Try it: Reproduce every entry exactly.

** The records follows **

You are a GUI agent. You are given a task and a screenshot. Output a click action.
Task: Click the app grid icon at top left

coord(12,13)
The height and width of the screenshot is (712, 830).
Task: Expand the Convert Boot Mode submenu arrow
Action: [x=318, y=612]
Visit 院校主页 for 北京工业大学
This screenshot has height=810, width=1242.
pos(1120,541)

** End of The records **

Solution to this problem:
You are a GUI agent. You are given a task and a screenshot. Output a click action.
Task: Click the app grid icon at top left

coord(12,13)
The height and width of the screenshot is (712, 830).
Task: Expand the Convert Boot Mode submenu arrow
Action: [x=318, y=612]
Visit 院校主页 for 北京工业大学
This screenshot has height=810, width=1242.
pos(1120,541)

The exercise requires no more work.